**Task requirements**
Every record is to be copied unchanged, except that its pictures are removed.

Material provided START

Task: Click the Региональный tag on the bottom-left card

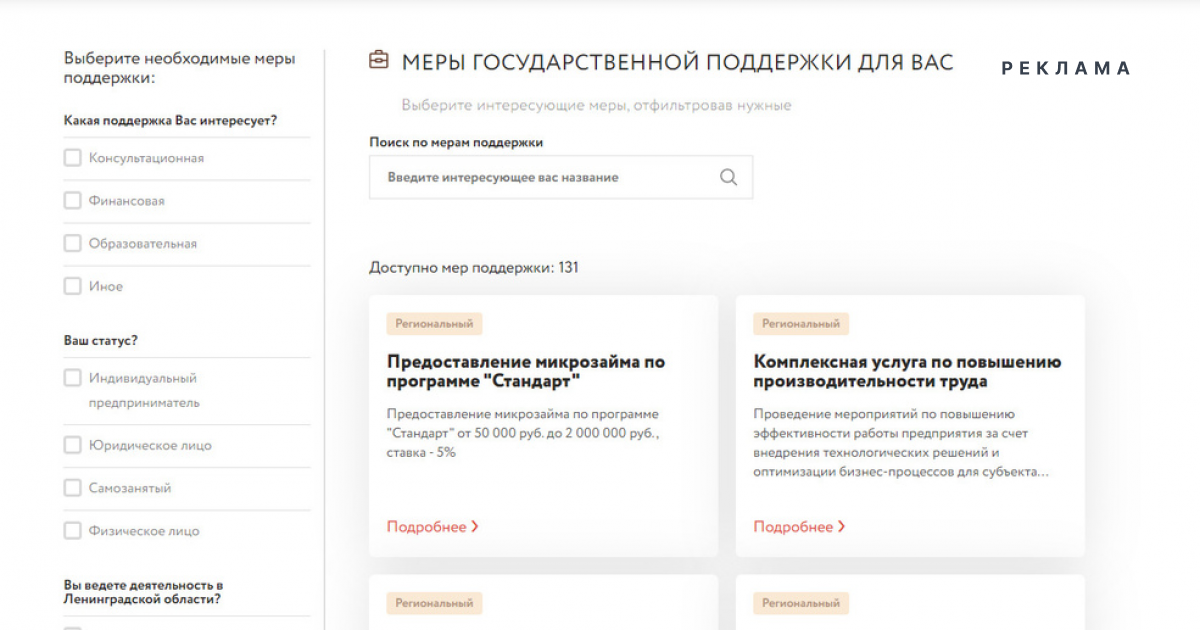Action: click(x=434, y=603)
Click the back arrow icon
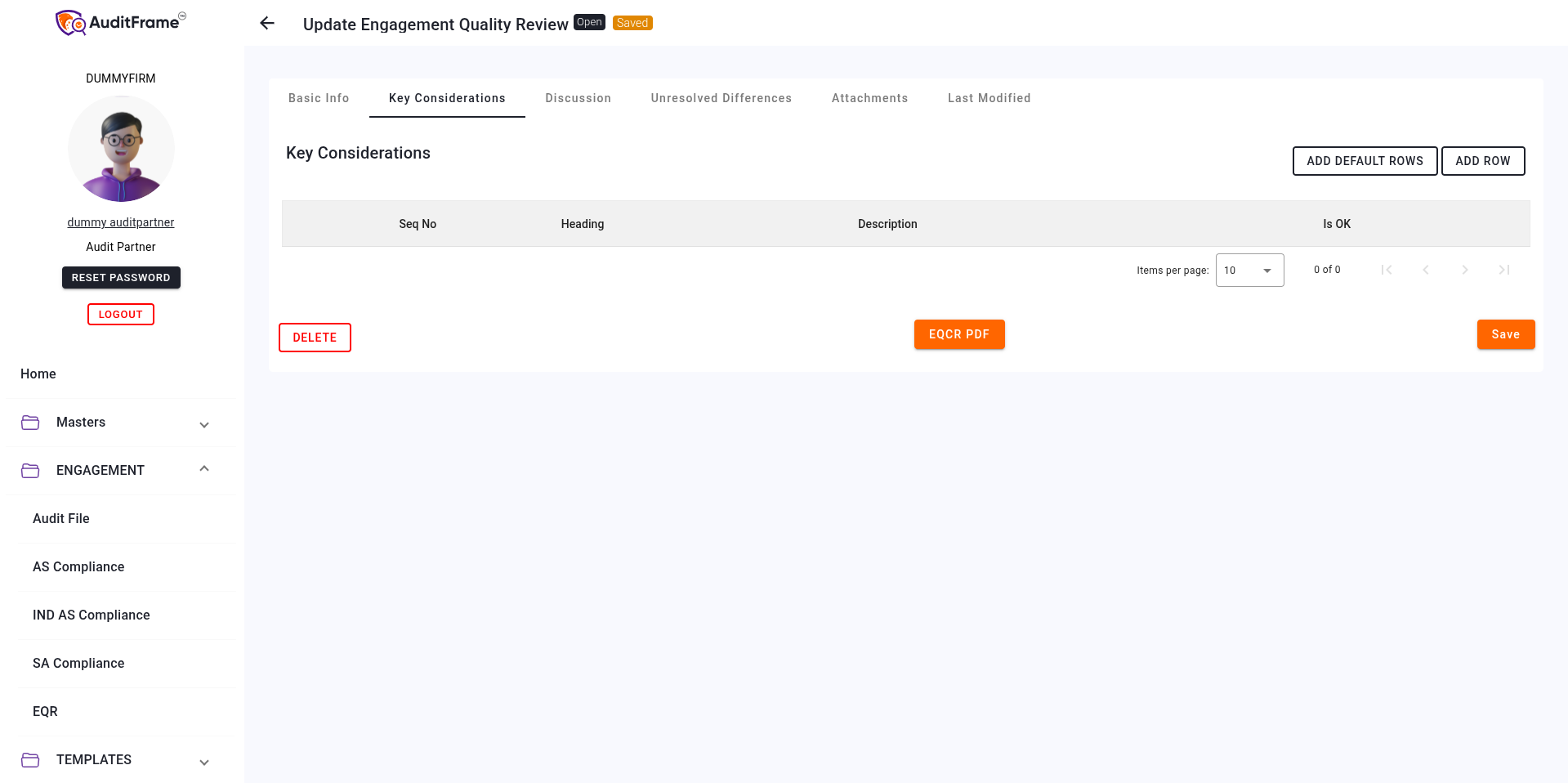The image size is (1568, 783). tap(267, 24)
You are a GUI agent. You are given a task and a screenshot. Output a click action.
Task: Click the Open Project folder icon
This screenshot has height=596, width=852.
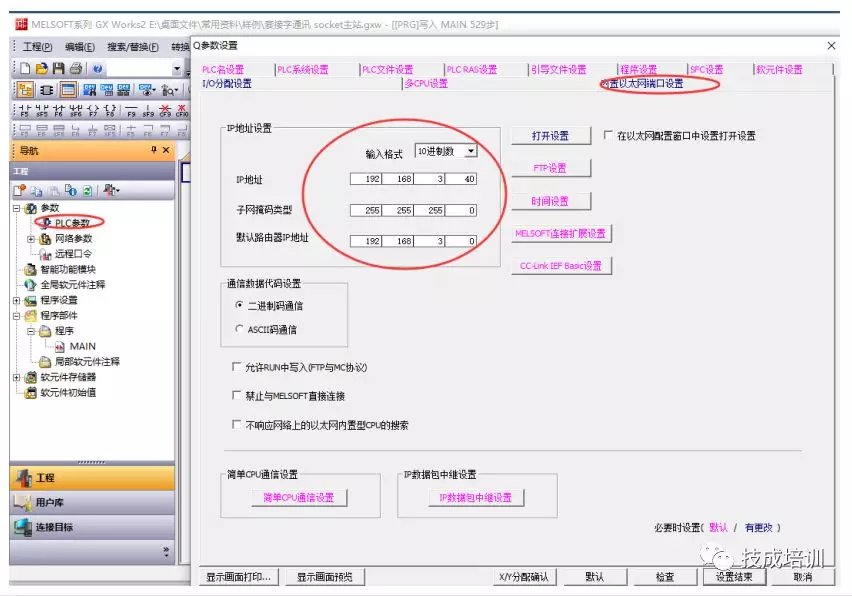[x=41, y=68]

Material provided END

**Solution for this exercise**
Task: Click the Региональный tag on the bottom-left card

Action: click(x=434, y=603)
Click the back arrow icon
The image size is (1568, 783). tap(267, 24)
You are a GUI agent. You are given a task and a screenshot. Output a click action.
Task: Click the Open Project folder icon
This screenshot has height=596, width=852.
[x=41, y=68]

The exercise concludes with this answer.